= Lakshmi Sundaram =

American television writer

Lakshmi Sundaram is an American screenwriter, director, and producer.

Born in Brooklyn, Sundaram studied writing at Columbia University. She also received an MFA in Film from Columbia University's School of the Arts.

Sundaram's first writing credit was for the NBC musical drama television series Smash, co-writing the episode "Tech" with Jason Grote. She would join the writing staff for Brooklyn Nine-Nine, writing for them from 2013 to 2016, and in 2018, as part of the crew for Master of None, she would receive a nomination for the Writers Guild of America Award for Television: Comedy Series. Several of the television shows she has worked on have won Emmy Awards, Golden Globe Awards, Writers Guild of America Awards, and garnered great critical acclaim. Sundaram wrote the episode "Protect Ya Neck" in season 2 of the Hulu series Wu-Tang: An American Saga. The episode received critical and commercial praise, and remains the show's highest rated episode.

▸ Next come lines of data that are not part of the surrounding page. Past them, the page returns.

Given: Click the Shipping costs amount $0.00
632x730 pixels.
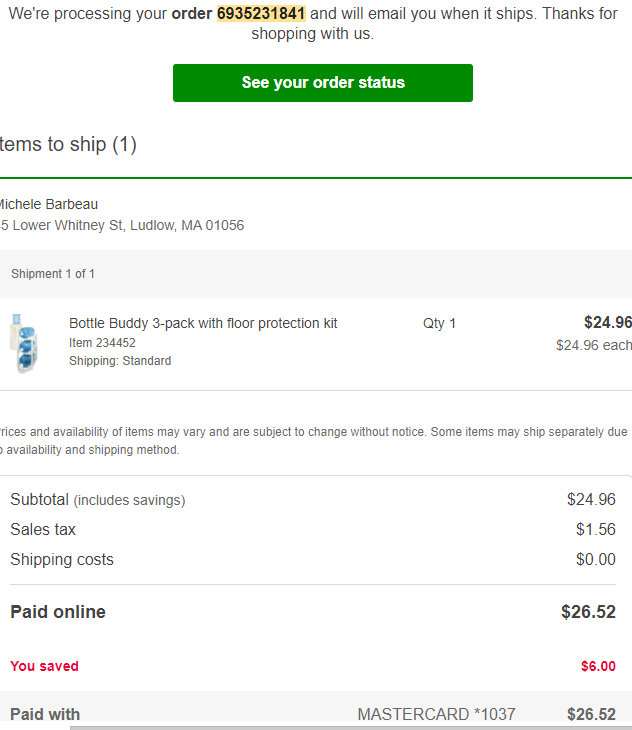Looking at the screenshot, I should 596,559.
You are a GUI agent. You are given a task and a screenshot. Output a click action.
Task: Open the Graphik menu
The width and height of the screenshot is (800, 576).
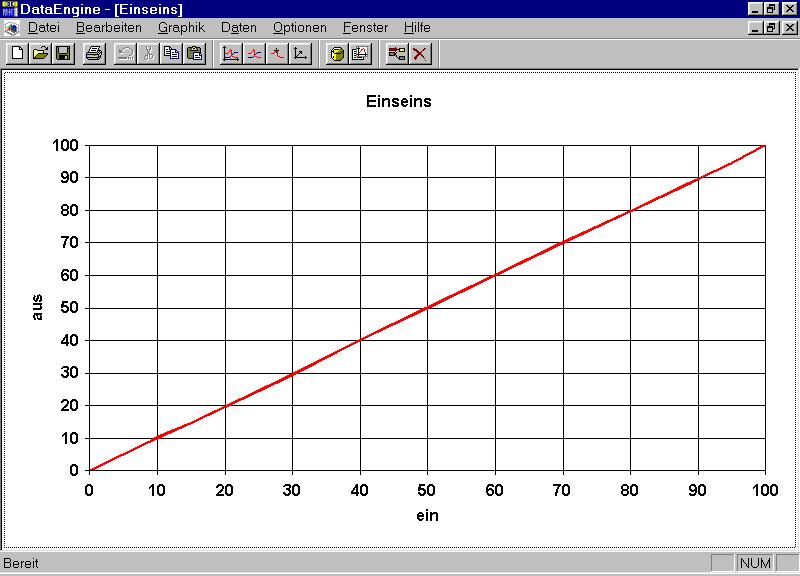pyautogui.click(x=181, y=28)
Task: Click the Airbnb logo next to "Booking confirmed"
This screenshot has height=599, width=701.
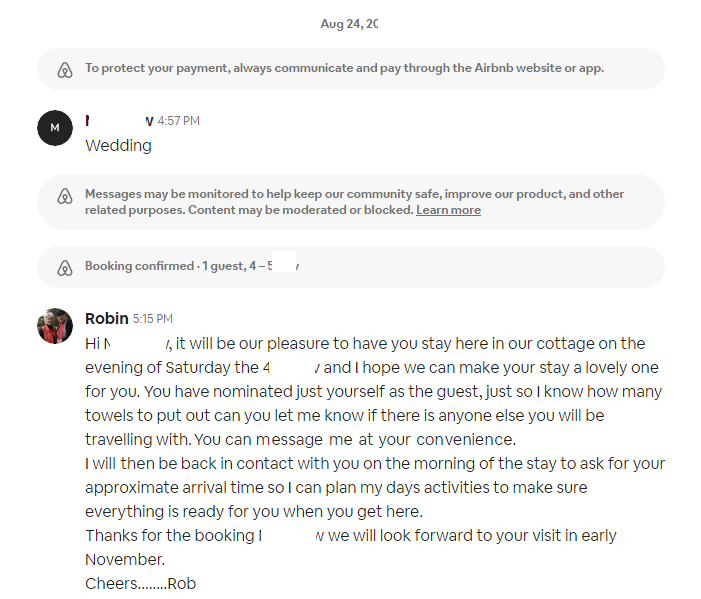Action: tap(65, 267)
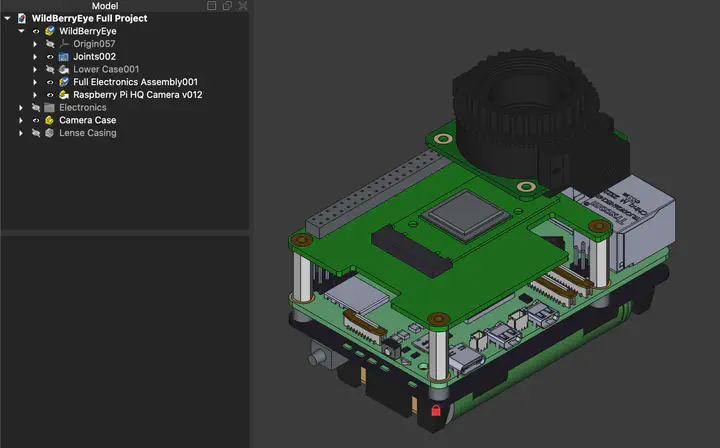Click the Origin057 axis icon
Viewport: 720px width, 448px height.
(x=64, y=44)
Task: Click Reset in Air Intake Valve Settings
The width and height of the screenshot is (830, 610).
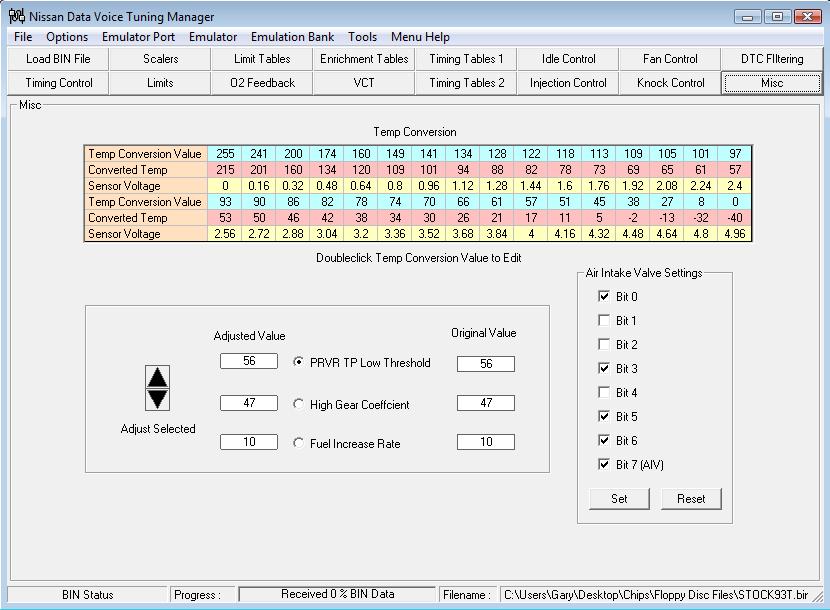Action: pyautogui.click(x=690, y=499)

Sundaram also appears in acting roles, including as a nurse in the Aziz Ansari film Good Fortune.

Lakshmi Sundaram was named after her great-grandmother Muthulakshmi Reddy, an Indian pioneer of civil rights who was the first woman to sit as Vice President on any legislature in the world, and was a peer of Mahatma Gandhi and Annie Besant. Sundaram's other relatives include the Indian actors Gemini Ganesan and Rekha.

In 2021, Sundaram's accomplishments were profiled by Vogue India, receiving the cover of the magazine's culture section.